Une femme transgenre ne peut (toujours) pas être reconnue comme la mère de sa fille

Publié le Jeudi 17 Septembre 2020
Pauline Machado
Par Pauline Machado Journaliste
Pauline s’empare aussi bien de sujets lifestyle, sexo et société, qu’elle remanie et décrypte avec un angle féministe, y injectant le savoir d’expert·e·s et le témoignage de voix concernées. Elle écrit depuis bientôt trois ans pour Terrafemina.
Une femme transgenre ne peut (toujours) pas être reconnue comme la mère de sa fille/photo d'illustration
Une femme transgenre ne peut (toujours) pas être reconnue comme la mère de sa fille/photo d'illustration
Claire, une femme transgenre, a eu une fille avec sa compagne naturellement il y a six ans. Elle souhaite depuis être reconnue, elle aussi, comme mère de l'enfant. La Cour de Cassation vient de rendre sa décision : elle lui propose l'adoption ou la filiation "paternelle".
À lire aussi

En 1999, Claire rencontre celle qui deviendra sa femme. A ce moment-là, rapporte L'Obs, Claire est encore un homme. Elles ont alors deux fils. Un en 2001, l'autre en 2004. Et puis, Claire fait son coming out et entame sa transition. Huit ans plus tard, elle obtient après un jugement du tribunal de grande instance de Montpellier, la modification de son état civil. Aux yeux de l'Etat et sur ses papiers d'identité, Claire est une femme depuis 2011.

En 2014, lorsque le couple accueille un troisième enfant, une petite fille conçue naturellement (Claire n'avait pas encore été opérée et possédait ses organes reproducteurs masculins), celle-ci n'est inscrite sur son acte de naissance que comme "tiers déclarant". Un terme qui la révolte. "J'aurais été malade ce jour-là, ça aurait été le voisin !", s'indigne-t-elle auprès de la journaliste de L'Obs. "Tiers déclarant, c'est simplement celui qui apporte le papier à la mairie". Mais la loi française est claire : la double filiation maternelle est interdite, hors adoption. Depuis, la famille se bat pour que Claire puisse avoir le statut de mère de sa fille.

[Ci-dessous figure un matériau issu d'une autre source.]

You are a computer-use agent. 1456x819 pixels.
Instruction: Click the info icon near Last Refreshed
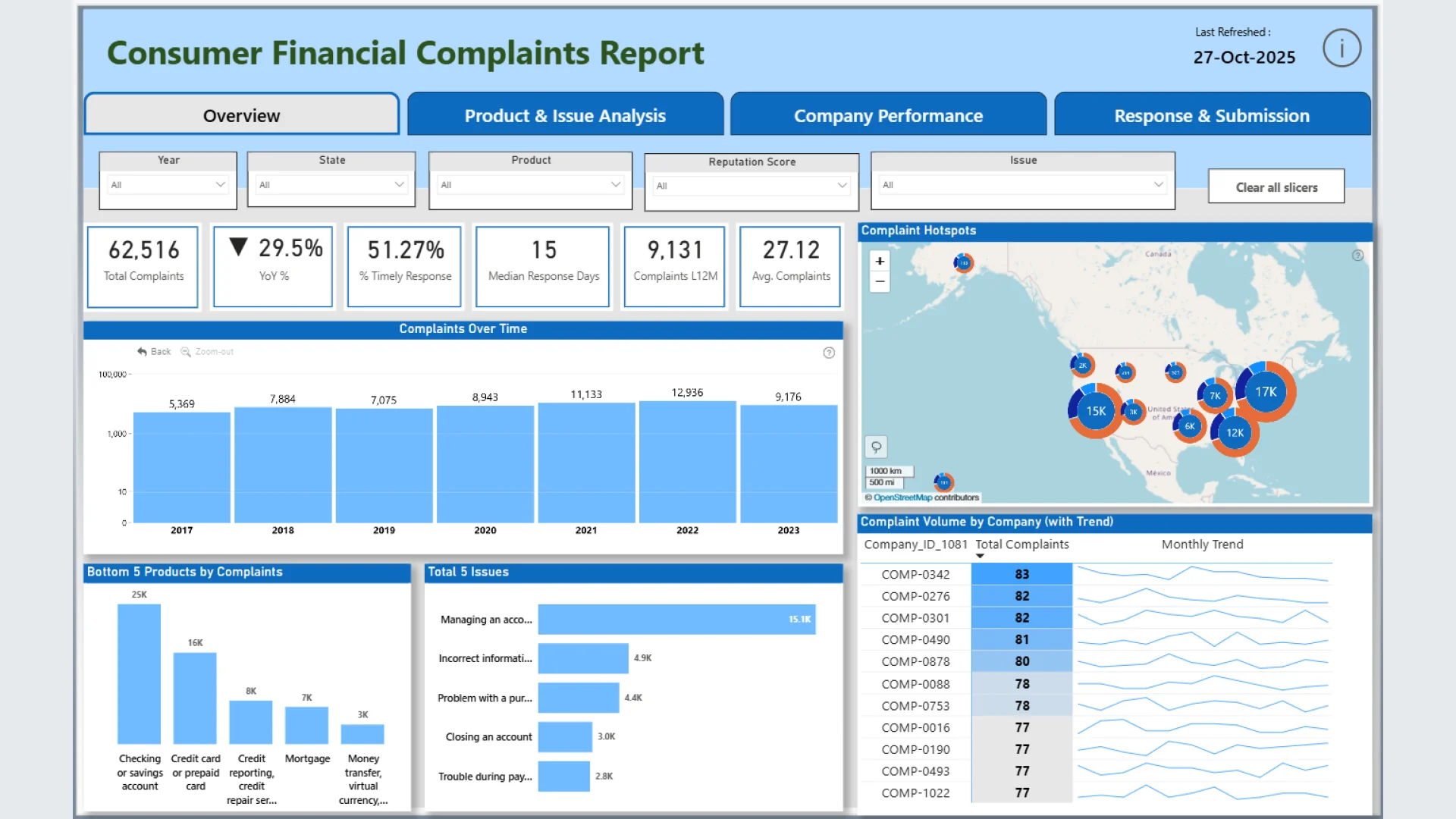1341,49
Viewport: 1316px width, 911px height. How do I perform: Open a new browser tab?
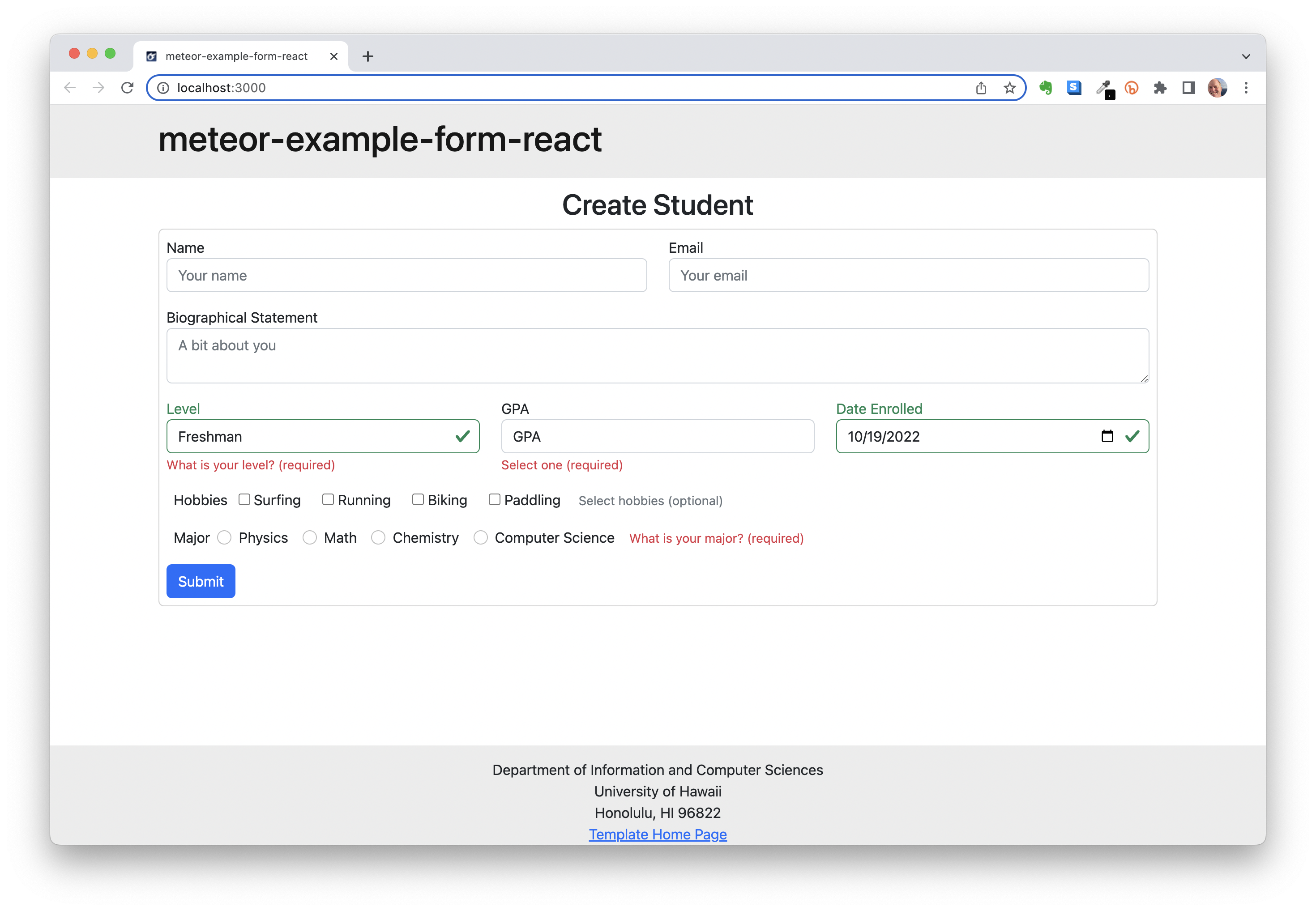pos(367,56)
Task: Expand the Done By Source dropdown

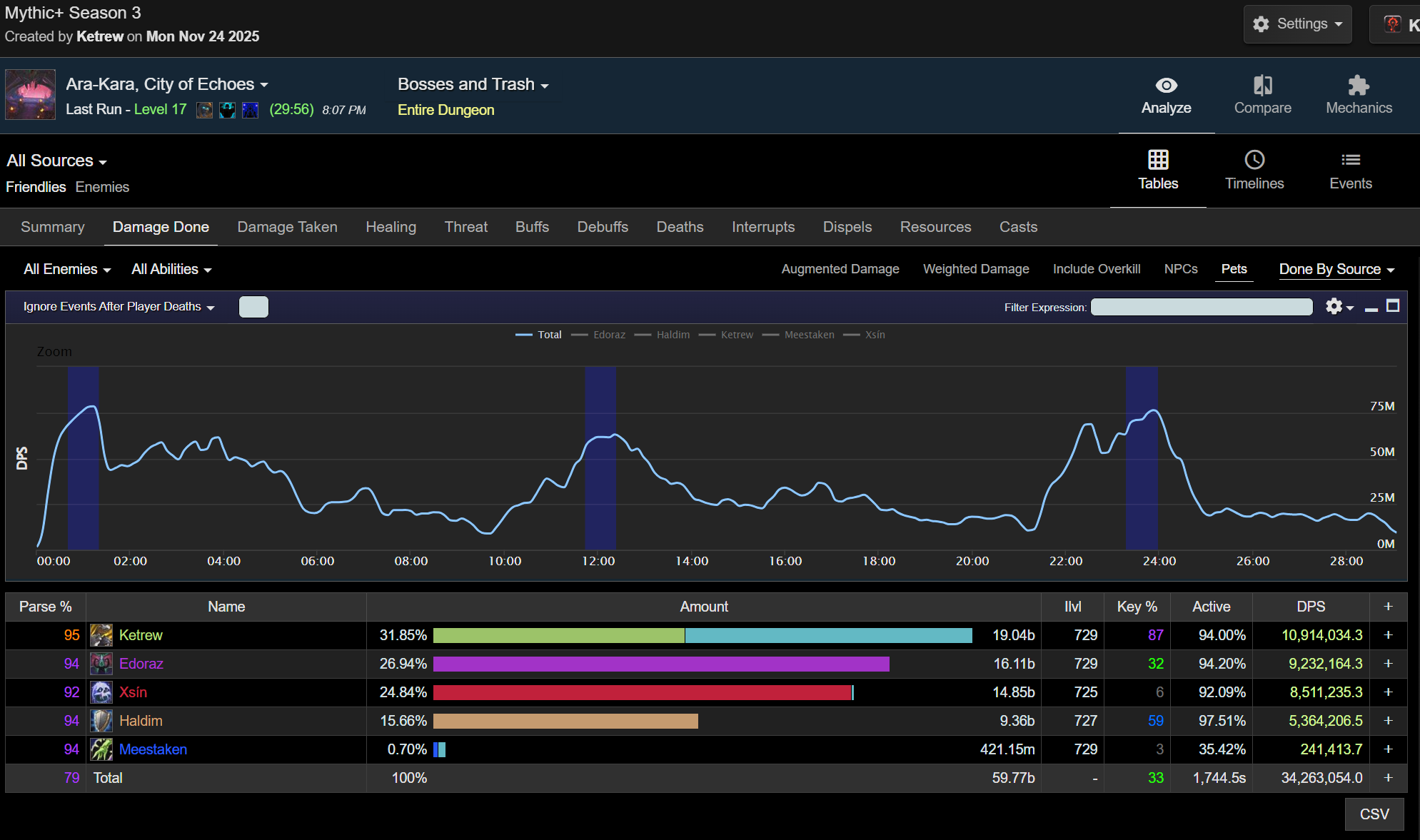Action: point(1336,269)
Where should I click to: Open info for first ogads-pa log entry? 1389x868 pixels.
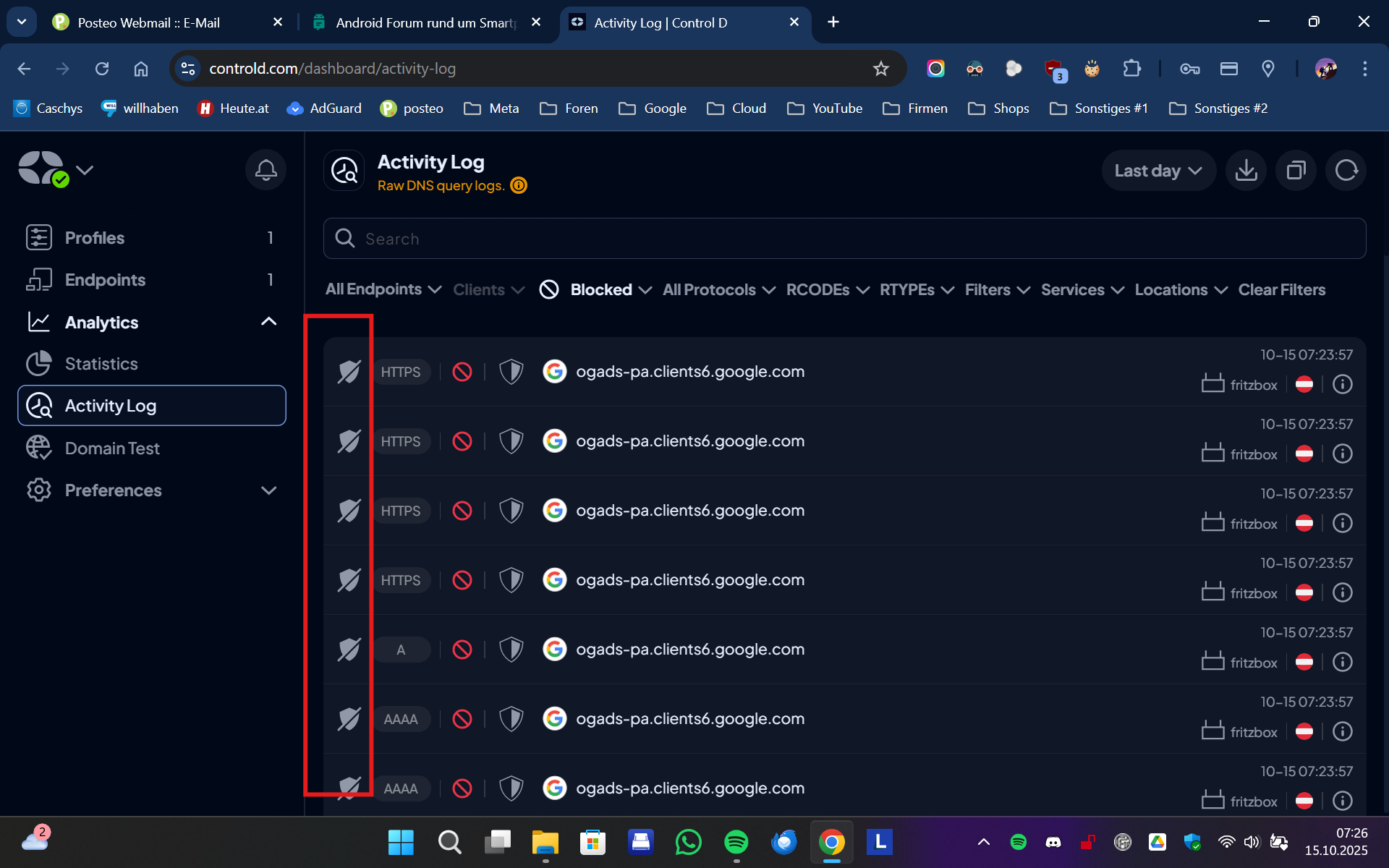(1342, 384)
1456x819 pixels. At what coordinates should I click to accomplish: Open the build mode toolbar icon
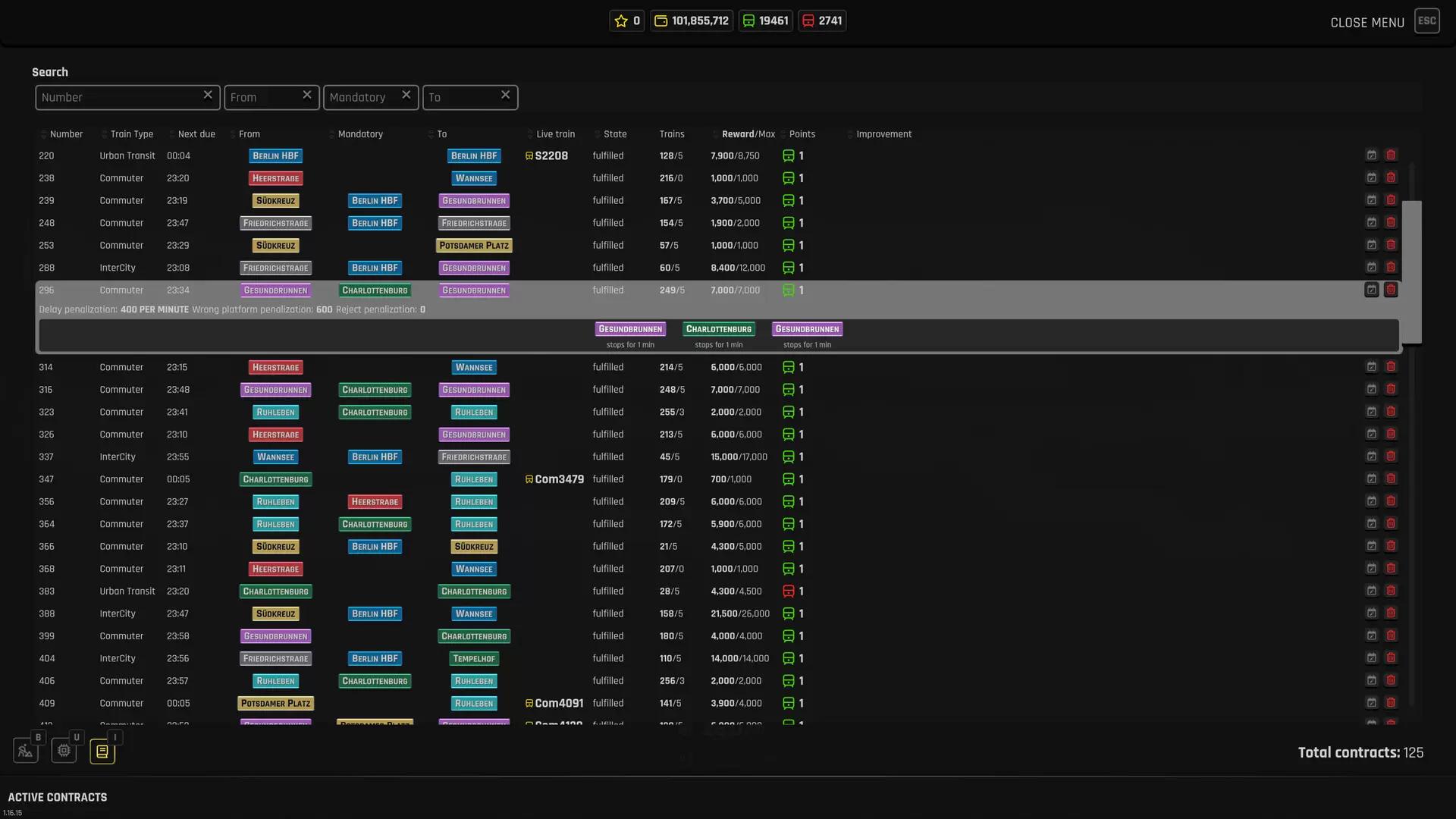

Aujourd'hui, après des années de procédures (sept ans exactement), elle explique pourquoi elle n'arrêtera pas avant d'obtenir gain de cause : "On pourrait se dire que ce n'est pas si mal. Que certains pays ne le permettent même pas. Que j'aurais pu juste adopter ma fille. Mais en fait, non. Je suis tout à fait pour l'adoption, la vraie, mais je ne vais pas adopter la chair de ma chair, ça n'a aucun sens", lance-t-elle au média. "Et puis, par rapport à ses frères ? C'est injuste, elle ne comprendrait pas. Pourquoi elle est adoptée et pas eux ? Elle a déjà 6 ans et ne porte pas le même patronyme que le reste de la famille !"

Une décision "scandaleuse" de la Cour de cassation

Mercredi 16 septembre, après un procès qui réunissait tout l'espoir de la famille, c'est pourtant ce que lui suggère la Cour de Cassation. Le pire cas de figure envisageable pour le couple, en plein débat sur la loi bioéthique.

Me Clélia Richard, l'avocate, explique aujourd'hui qu'en amont du verdict, elle avait envisagé deux scénarios probables : "Le premier, c'était la décision dont on rêvait : la filiation maternelle est établie sur la base de la reconnaissance qu'avait faite Claire en 2014, avant la naissance de l'enfant, chez notaire. Deuxième scénario : la Cour casse la décision et nous renvoie en appel, avec une incitation qui ne va pas dans notre sens. A savoir : la Cour suggère une adoption. Ce qu'elle a donc fait."

L'institution évoque aussi une filiation "paternelle" à Claire, qui revient à nier la transidentité de cette dernière. Une décision "scandaleuse" qui n'a "aucun sens", martèle l'avocate. Pour Me Mathieu Stoclet, l'avocat de la requérante devant la Cour, il s'agit d'une "incohérence" : "Claire peut être reconnue comme père sur l'acte d'état civil de sa fille alors qu'elle est une femme pour l'état civil", expose-t-il à l'Agence France-Presse.

A L'Obs, Claire s'avoue désabusée : "On est toujours aussi indignées par la situation, mais pas surprises. On est hallucinées de la difficulté qu'a la justice à être en phase avec la société. Il y a un grand décalage". Elle est cependant confiante d'un jour pouvoir apposer son nom sur l'acte de naissance de sa fille, elle sait que "la société va dans ce sens-là", même si elle a conscience qu'il lui faudra encore patienter de (longues) années.

Pour l'heure, les avocats ont annoncé déposer un recours devant la Cour européenne des droits de l'Homme.